▶ **Exercise goal**
Reproduce the entries below verbatim, from the line containing "Pokédex (798, 50)" through the line containing "Hitta hit och öppettider (480, 724)", both included, and omit the pictures.

▶ **Extracted information**
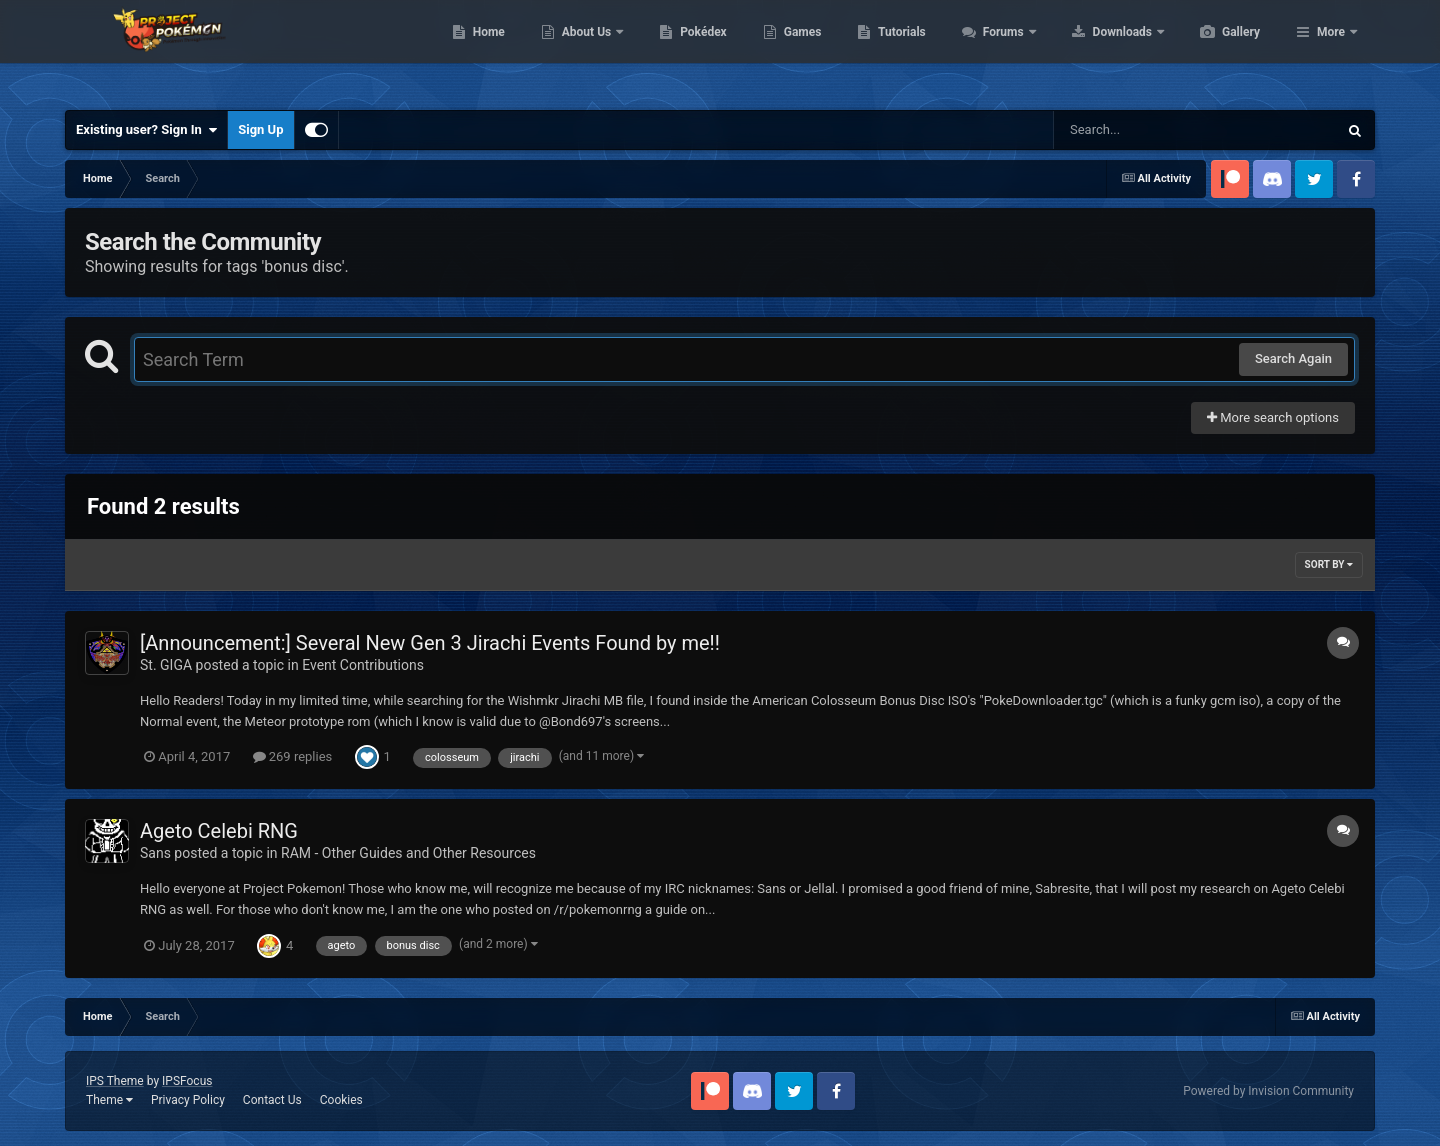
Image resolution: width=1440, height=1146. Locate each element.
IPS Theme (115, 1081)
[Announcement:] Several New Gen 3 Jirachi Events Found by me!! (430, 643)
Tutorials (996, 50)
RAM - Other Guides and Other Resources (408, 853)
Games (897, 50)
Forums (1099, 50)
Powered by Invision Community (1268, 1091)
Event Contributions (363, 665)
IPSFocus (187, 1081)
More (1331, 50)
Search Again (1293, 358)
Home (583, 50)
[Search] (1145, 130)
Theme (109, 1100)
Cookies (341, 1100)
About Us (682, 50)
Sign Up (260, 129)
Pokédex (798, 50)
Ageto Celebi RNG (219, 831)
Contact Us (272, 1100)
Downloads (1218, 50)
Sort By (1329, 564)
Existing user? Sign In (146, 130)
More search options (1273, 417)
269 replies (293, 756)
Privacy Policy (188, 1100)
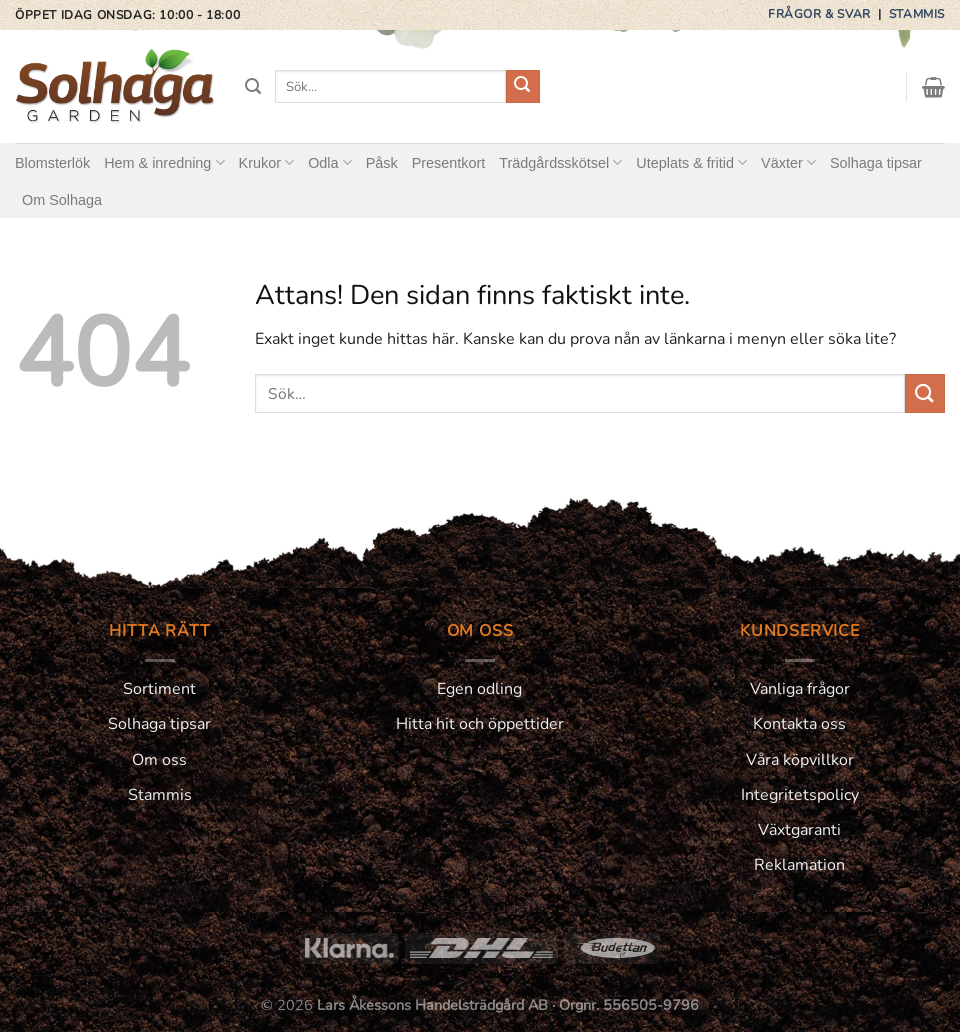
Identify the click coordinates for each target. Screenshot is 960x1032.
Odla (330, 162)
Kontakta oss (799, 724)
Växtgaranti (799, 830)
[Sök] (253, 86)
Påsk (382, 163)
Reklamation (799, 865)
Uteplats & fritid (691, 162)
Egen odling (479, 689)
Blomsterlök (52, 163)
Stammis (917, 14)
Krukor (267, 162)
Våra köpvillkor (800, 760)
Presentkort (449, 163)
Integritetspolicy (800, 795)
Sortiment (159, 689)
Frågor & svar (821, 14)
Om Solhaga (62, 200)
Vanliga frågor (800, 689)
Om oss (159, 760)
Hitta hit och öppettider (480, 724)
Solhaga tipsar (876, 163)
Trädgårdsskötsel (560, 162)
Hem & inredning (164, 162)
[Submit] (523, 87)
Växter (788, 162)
==
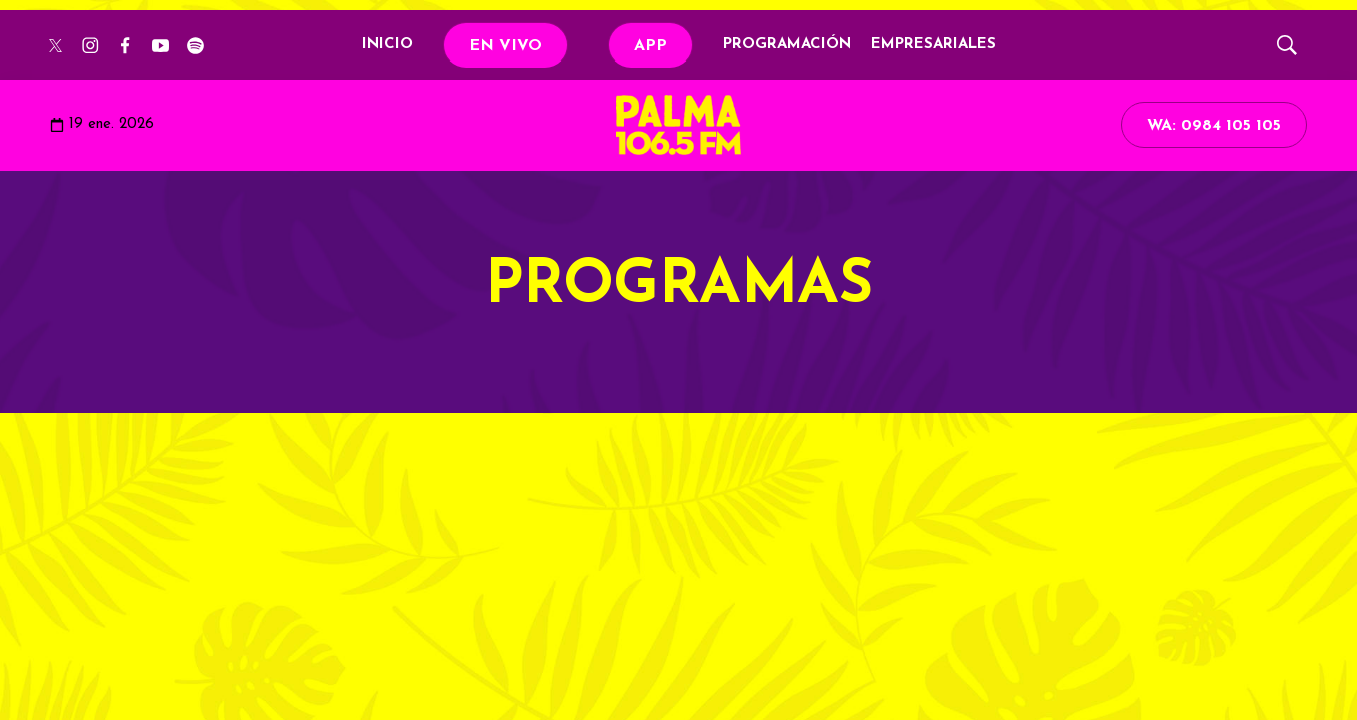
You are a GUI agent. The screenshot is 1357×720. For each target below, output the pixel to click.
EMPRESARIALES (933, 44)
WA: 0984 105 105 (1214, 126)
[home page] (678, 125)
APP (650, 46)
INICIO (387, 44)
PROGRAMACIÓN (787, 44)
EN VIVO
* * *
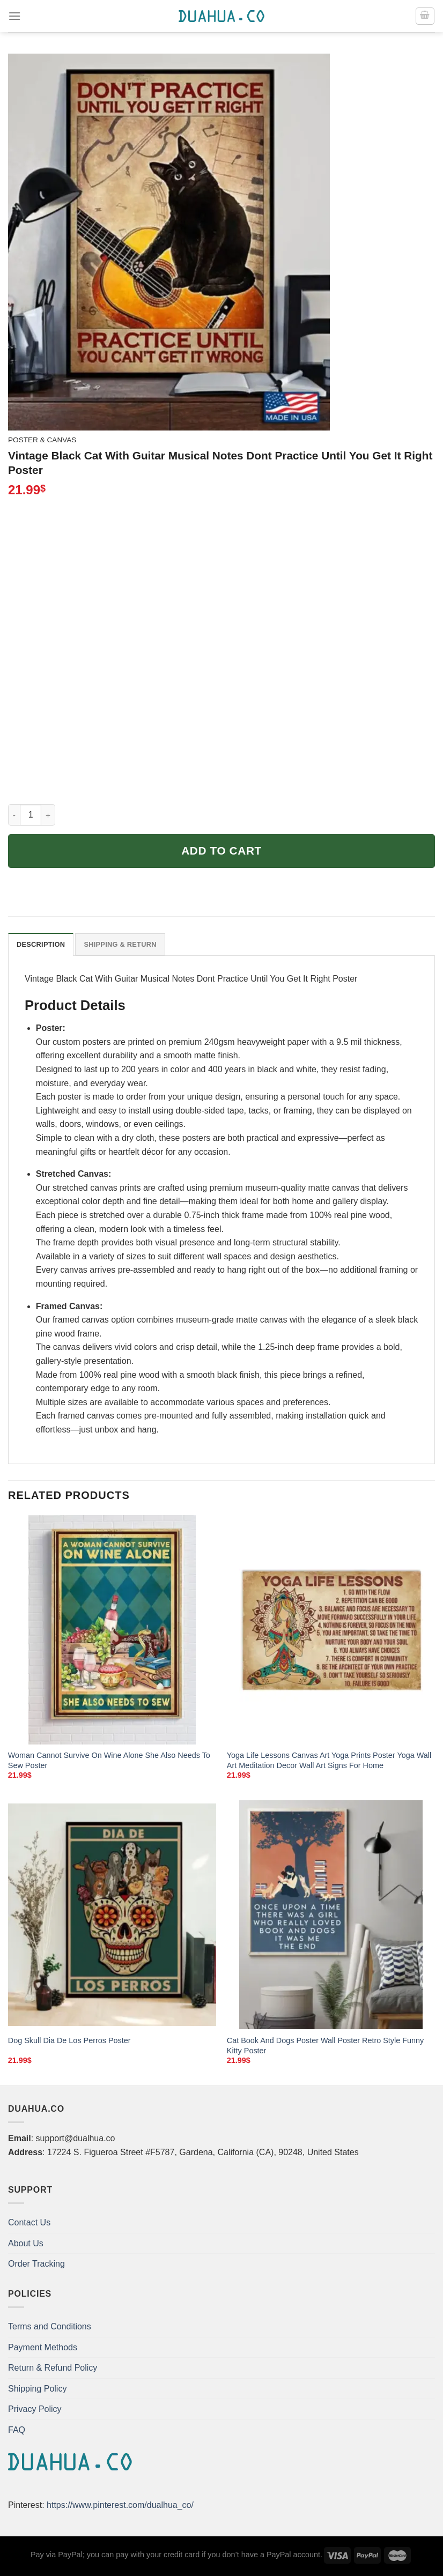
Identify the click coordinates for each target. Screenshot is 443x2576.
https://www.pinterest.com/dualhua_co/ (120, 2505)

▶ **Written solution**
Pokédex (798, 50)
Ageto Celebi RNG (219, 831)
Contact Us (272, 1100)
Downloads (1218, 50)
Sort By (1329, 564)
Existing user? Sign In (146, 130)
More search options (1273, 417)
269 replies (293, 756)
Privacy Policy (188, 1100)
Identify the click coordinates for each target. Screenshot is 960x1032.
Odla (330, 162)
Kontakta oss (799, 724)
Växtgaranti (799, 830)
[Sök] (253, 86)
Påsk (382, 163)
Reklamation (799, 865)
Uteplats & fritid (691, 162)
Egen odling (479, 689)
Blomsterlök (52, 163)
Stammis (917, 14)
Krukor (267, 162)
Våra köpvillkor (800, 760)
Presentkort (449, 163)
Integritetspolicy (800, 795)
Sortiment (159, 689)
Frågor & svar (821, 14)
Om Solhaga (62, 200)
Vanliga frågor (800, 689)
Om oss (159, 760)
Hitta hit och öppettider (480, 724)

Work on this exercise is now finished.